* [PROVIDED TEXT]
# PC using a MAC monitor



## corimay (Dec 12, 2002)

I'm a PC user, but I want to switch over to a Mac since I'll be doing alot of video editing and design.  I can't pull myself away from my PC, so I want to know if there's a way to use a switch box (so I can use both). The Mac will be my primary system, but I want to be able to use a switch box to quickly/easily access my PC (while using the Mac monitor). Is that possible? I don't know much about hardware and networking, so excuse my ignorance. and if my question is unclear I'll try and explain it better. Please help. Thanks!


----------



## kendall (Dec 12, 2002)

there actually is a device where you can share one monitor, keyboard and mouse with two computers.

for the life of me i cant think of the company or the name of it.  what i do remember however is that its expensive.  $300-$400 if i recall.

*edit* found what i was looking for.

http://www.computerplug.com/switch_KVMauto.htm  *edit*


----------



## gatorparrots (Dec 12, 2002)

itanium is referring to a KVM switch.
They can be had for cheaper than what he mentioned. Try Dr. Bott:
http://www.drbott.com/prod/db.lasso?cat=MoniSwitch
http://www.drbott.com/prod/db.lasso?cat=KVM Switches


----------



## Giaguara (Dec 12, 2002)

hi corimay 

i used multiple systems (pc and mac.. = OS X, *X, classic, win ME etc, BeOS, Linux RH and mandrake) for a longer period - from saturday i will be just a mac user. 

don't hesitate to ask anything you want to know here. i hope you'll enjoy the mac .. and your question was clear. i just wanted to welcome you


----------



## corimay (Dec 13, 2002)

Thanks everyone for the links. And thank you for the warm welcome. I'm sure you'll be seeing a lot of me once I get my Mac


----------

* [PROMPT A]
Please repeat the forum thread's text between "for the life" and "a KVM switch.", inclusive.

Dataset records
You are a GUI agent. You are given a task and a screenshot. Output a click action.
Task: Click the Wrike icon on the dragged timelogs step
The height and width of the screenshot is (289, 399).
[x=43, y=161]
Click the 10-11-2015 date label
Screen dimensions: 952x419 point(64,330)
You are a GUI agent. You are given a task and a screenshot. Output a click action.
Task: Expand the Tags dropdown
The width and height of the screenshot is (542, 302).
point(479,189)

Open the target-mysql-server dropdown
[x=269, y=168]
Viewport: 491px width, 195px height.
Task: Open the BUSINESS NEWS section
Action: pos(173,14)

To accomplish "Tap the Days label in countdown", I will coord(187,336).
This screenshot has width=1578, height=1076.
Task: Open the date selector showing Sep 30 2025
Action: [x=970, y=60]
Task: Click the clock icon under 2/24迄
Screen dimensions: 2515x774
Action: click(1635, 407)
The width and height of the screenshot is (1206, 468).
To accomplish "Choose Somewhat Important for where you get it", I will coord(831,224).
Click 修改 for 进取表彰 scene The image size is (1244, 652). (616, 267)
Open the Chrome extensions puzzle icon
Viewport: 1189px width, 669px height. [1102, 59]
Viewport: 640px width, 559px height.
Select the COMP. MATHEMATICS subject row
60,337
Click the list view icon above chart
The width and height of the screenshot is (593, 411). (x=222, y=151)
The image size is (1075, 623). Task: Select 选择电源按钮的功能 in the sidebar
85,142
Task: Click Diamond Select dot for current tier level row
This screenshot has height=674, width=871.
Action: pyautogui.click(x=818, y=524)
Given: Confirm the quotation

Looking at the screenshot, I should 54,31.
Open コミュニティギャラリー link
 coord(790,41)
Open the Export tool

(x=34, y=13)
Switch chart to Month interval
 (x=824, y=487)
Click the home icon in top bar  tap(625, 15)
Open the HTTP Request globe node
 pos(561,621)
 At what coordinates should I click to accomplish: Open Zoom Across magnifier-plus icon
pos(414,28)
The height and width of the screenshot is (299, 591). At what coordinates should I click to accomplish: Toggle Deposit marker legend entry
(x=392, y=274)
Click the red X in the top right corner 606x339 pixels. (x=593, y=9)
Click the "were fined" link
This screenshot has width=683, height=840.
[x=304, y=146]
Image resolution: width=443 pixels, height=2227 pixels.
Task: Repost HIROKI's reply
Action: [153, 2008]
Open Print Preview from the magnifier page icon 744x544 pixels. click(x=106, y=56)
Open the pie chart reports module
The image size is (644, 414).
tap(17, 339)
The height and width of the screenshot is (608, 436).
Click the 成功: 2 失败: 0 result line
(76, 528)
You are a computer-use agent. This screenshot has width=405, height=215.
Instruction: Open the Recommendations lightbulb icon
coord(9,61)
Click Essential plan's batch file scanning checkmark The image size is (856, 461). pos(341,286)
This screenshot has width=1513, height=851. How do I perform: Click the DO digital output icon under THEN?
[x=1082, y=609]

* [PROMPT B]
Reproduce the rows between the lines holding "The image size is (1075, 623)." and "coord(790,41)", inclusive, and nothing else.

* [OUTPUT A]
for the life of me i cant think of the company or the name of it.  what i do remember however is that its expensive.  $300-$400 if i recall.

*edit* found what i was looking for.

http://www.computerplug.com/switch_KVMauto.htm  *edit*


----------



## gatorparrots (Dec 12, 2002)

itanium is referring to a KVM switch.

* [OUTPUT B]
The image size is (1075, 623). Task: Select 选择电源按钮的功能 in the sidebar
85,142
Task: Click Diamond Select dot for current tier level row
This screenshot has height=674, width=871.
Action: pyautogui.click(x=818, y=524)
Given: Confirm the quotation

Looking at the screenshot, I should 54,31.
Open コミュニティギャラリー link
 coord(790,41)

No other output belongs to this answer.